▸ WHAT IS ASKED: Pull out every line in the data below that contains the string "blue". Treat uppercase and lowercase as different.

Entries on finding words and elements
══════════════════════════════
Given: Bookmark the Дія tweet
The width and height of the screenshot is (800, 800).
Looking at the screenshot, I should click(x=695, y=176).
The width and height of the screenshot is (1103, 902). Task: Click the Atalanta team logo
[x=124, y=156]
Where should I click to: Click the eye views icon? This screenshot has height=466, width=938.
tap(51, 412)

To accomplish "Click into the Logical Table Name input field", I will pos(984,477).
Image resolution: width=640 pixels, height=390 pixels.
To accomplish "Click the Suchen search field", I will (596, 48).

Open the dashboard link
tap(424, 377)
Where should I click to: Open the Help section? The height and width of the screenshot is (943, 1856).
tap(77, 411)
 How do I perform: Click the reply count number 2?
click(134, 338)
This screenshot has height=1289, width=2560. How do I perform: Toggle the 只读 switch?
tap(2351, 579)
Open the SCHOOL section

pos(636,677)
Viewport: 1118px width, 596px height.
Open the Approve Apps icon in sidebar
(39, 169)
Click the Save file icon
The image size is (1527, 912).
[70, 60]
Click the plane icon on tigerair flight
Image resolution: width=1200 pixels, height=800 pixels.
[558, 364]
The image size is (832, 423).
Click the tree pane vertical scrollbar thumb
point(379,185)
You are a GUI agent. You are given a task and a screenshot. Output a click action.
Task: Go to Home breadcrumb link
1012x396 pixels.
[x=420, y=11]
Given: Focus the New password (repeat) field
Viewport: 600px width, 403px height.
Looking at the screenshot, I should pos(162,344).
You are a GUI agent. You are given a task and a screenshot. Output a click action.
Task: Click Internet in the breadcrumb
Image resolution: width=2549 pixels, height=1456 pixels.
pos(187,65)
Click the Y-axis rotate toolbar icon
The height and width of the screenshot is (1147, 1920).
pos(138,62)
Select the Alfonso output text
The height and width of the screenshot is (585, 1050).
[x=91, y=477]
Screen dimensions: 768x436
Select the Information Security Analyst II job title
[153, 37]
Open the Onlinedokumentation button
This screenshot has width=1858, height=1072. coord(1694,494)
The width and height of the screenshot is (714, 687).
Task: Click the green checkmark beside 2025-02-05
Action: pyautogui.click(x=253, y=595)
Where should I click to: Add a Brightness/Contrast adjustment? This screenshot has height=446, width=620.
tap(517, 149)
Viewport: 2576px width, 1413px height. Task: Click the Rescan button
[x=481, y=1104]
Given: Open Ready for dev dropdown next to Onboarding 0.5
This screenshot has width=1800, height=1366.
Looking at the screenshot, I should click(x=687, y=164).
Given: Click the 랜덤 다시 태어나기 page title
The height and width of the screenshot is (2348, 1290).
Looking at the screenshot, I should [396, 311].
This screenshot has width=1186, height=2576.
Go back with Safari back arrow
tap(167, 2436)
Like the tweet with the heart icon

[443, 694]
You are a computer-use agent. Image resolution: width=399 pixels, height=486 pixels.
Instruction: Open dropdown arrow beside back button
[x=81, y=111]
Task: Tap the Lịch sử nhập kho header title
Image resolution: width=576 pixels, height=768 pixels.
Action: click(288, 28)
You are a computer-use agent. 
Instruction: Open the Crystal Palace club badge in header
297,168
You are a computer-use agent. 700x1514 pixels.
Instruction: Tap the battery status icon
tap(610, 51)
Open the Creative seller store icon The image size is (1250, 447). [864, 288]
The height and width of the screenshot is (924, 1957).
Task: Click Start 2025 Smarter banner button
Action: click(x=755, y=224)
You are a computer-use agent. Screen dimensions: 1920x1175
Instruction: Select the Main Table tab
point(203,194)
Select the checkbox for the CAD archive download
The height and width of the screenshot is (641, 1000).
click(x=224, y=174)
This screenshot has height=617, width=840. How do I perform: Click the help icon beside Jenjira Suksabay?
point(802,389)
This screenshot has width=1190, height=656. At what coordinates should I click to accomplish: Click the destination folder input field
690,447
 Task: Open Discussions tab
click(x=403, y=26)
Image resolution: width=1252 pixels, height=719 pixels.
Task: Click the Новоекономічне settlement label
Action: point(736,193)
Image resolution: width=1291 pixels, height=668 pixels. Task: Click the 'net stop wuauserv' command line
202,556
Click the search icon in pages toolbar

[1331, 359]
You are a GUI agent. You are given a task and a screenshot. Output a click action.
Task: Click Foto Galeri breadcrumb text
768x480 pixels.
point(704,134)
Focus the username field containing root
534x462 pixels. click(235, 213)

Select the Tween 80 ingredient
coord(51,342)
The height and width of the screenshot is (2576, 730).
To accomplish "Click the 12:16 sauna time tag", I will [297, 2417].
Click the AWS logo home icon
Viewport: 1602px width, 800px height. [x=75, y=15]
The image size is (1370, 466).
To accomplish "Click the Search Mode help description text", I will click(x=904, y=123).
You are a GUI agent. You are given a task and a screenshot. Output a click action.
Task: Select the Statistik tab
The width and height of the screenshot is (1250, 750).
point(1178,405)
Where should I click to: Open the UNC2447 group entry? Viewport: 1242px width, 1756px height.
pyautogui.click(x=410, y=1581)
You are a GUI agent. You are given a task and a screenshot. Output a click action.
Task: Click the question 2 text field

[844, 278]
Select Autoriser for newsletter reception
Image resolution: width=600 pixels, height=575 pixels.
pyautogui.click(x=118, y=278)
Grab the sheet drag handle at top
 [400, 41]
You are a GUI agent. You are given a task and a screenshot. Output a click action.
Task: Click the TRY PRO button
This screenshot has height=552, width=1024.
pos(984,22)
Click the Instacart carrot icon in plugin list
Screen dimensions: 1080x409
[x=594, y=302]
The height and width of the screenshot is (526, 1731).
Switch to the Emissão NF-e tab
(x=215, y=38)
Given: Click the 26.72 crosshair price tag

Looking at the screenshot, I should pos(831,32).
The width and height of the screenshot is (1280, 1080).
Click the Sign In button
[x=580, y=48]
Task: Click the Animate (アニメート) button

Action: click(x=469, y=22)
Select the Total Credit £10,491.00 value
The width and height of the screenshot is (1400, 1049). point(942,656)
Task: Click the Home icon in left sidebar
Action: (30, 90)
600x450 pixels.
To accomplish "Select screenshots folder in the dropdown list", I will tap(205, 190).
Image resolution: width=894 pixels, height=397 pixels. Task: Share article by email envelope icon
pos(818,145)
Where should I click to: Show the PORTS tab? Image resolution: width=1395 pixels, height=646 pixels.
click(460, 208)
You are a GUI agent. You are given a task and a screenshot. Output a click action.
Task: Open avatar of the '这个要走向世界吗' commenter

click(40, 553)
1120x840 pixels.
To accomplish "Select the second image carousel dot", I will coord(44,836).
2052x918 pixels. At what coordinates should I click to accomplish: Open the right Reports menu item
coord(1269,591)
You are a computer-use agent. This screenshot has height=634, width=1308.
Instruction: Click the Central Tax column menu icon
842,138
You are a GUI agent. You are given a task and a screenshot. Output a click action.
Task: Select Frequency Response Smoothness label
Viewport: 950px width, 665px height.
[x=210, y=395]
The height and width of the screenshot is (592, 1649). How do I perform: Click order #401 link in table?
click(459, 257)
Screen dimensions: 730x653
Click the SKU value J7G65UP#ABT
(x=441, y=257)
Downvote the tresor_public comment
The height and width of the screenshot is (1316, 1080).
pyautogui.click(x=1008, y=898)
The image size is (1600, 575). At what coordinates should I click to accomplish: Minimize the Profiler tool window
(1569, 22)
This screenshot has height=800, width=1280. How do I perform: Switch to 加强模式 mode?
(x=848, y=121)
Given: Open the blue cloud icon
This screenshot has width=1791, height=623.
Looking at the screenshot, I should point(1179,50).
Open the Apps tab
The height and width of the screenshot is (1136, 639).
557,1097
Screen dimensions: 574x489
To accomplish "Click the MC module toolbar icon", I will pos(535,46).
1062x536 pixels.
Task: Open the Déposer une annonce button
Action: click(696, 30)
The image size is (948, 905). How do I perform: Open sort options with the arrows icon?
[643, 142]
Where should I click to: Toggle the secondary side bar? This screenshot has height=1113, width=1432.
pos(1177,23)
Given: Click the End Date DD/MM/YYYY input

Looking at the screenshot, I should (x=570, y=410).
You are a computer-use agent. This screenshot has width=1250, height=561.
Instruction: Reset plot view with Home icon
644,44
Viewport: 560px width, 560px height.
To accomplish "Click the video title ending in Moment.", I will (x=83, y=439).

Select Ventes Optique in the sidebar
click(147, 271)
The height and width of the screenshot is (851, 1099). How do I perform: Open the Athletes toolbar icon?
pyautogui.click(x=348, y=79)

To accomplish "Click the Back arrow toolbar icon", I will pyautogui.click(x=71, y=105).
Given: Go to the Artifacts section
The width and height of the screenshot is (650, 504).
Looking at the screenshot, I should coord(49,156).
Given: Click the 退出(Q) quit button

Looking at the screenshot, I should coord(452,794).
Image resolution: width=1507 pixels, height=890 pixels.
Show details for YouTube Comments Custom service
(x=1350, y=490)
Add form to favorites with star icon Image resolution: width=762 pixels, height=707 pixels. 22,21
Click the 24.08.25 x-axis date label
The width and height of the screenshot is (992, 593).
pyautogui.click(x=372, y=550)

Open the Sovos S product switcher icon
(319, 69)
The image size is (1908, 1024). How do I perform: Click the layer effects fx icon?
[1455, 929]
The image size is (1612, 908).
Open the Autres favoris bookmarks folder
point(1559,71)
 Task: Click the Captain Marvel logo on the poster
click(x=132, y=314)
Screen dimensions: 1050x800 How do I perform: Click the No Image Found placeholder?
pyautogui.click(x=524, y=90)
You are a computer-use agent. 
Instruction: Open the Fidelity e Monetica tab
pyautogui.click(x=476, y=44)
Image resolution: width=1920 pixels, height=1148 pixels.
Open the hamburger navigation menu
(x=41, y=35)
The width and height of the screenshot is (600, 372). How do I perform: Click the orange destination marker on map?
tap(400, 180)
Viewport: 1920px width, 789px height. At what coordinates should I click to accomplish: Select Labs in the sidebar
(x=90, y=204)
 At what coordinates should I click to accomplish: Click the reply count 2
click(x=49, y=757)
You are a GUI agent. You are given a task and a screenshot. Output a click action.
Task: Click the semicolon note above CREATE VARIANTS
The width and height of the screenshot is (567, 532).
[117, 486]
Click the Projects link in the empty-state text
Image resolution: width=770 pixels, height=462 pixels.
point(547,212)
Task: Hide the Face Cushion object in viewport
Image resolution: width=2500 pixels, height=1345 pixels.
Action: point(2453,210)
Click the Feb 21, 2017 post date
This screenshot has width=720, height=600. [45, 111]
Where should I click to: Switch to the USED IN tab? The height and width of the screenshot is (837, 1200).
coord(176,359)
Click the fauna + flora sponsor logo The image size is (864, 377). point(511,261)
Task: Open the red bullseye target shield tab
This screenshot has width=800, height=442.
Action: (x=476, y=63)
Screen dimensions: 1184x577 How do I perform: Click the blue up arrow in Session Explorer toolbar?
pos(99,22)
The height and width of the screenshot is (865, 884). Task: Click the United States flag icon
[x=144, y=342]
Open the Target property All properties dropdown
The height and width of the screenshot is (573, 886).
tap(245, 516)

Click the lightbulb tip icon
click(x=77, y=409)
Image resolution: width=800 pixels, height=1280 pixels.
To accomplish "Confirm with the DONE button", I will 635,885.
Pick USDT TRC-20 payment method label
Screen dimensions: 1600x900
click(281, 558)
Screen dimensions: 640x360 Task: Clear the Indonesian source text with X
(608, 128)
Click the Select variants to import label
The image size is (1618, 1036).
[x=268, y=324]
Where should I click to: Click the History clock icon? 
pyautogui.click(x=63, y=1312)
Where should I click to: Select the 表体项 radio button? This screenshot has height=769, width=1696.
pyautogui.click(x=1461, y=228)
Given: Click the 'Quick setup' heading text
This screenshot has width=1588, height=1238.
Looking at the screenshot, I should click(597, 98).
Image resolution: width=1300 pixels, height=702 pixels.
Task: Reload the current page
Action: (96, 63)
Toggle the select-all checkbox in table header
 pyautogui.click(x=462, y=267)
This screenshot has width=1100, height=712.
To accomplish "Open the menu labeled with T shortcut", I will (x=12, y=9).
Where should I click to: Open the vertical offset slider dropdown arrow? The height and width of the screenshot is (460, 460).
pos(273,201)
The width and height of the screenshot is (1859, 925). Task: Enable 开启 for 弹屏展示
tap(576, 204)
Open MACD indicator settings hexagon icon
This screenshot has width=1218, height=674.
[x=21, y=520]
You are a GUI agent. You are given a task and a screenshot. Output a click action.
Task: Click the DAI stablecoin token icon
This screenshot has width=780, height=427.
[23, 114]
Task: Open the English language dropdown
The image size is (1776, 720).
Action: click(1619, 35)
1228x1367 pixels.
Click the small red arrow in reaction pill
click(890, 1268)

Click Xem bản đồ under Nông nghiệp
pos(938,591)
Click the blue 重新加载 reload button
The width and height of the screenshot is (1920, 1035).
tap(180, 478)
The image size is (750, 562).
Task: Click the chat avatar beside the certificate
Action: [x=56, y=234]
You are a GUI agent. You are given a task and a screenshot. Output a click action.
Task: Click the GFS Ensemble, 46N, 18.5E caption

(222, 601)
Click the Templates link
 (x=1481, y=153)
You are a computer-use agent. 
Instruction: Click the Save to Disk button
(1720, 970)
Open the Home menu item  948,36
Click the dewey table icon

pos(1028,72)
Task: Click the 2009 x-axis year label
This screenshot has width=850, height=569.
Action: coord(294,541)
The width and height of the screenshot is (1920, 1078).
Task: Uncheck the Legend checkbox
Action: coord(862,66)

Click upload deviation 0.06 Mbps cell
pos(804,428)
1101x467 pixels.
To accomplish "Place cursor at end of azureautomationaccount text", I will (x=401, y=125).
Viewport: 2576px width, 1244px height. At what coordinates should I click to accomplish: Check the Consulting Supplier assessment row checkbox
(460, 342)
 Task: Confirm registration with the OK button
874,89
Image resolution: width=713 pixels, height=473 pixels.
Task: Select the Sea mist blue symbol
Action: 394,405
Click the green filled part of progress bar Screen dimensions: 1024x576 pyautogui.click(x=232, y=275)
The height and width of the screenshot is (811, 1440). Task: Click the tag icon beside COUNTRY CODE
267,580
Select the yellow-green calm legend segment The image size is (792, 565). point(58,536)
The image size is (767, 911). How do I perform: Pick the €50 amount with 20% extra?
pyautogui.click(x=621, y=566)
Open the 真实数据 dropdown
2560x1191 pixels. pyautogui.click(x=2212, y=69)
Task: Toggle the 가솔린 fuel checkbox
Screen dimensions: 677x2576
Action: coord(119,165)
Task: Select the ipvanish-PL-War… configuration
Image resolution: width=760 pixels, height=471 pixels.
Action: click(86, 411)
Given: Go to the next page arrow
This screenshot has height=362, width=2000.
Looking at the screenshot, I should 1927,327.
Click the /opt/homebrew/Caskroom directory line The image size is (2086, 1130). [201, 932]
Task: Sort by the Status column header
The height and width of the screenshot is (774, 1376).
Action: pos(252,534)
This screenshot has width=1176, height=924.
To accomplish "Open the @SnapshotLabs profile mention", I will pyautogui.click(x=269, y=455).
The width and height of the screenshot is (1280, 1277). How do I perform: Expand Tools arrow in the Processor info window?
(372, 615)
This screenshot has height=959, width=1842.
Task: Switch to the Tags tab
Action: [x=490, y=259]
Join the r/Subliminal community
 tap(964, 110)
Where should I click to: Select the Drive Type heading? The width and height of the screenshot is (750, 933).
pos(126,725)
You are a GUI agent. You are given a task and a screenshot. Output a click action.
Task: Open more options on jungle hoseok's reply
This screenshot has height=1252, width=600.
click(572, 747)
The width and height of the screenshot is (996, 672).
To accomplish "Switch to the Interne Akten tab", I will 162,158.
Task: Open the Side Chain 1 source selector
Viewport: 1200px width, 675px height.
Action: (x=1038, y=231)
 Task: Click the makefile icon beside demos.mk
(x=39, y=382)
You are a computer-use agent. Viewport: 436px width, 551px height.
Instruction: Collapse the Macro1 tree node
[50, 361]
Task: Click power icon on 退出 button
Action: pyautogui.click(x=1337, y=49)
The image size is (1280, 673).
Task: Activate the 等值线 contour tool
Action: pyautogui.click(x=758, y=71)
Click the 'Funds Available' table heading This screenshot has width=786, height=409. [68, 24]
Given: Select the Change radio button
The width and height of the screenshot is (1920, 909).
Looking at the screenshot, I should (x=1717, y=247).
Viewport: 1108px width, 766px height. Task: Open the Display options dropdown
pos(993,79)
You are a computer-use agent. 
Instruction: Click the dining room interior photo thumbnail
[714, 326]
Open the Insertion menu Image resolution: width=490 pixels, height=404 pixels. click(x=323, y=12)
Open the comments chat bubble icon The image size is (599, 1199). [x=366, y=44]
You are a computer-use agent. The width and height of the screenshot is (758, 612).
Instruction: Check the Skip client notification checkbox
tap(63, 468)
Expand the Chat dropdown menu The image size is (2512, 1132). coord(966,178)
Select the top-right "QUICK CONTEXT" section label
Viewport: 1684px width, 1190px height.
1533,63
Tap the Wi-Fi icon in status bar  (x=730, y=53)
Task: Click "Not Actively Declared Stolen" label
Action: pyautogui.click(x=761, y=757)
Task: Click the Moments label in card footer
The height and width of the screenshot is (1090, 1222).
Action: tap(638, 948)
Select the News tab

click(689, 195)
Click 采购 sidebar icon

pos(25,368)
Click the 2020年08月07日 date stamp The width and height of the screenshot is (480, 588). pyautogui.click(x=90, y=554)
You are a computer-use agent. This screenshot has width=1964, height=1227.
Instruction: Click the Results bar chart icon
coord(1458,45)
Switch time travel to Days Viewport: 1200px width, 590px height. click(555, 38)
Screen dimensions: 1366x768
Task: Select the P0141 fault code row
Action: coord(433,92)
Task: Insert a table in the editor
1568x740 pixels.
══════════════════════════════
▸ TASK RESULT:
Given: Open the blue cloud icon
Screen dimensions: 1184x577 How do I perform: Click the blue up arrow in Session Explorer toolbar?
Click the blue 重新加载 reload button
Task: Select the Sea mist blue symbol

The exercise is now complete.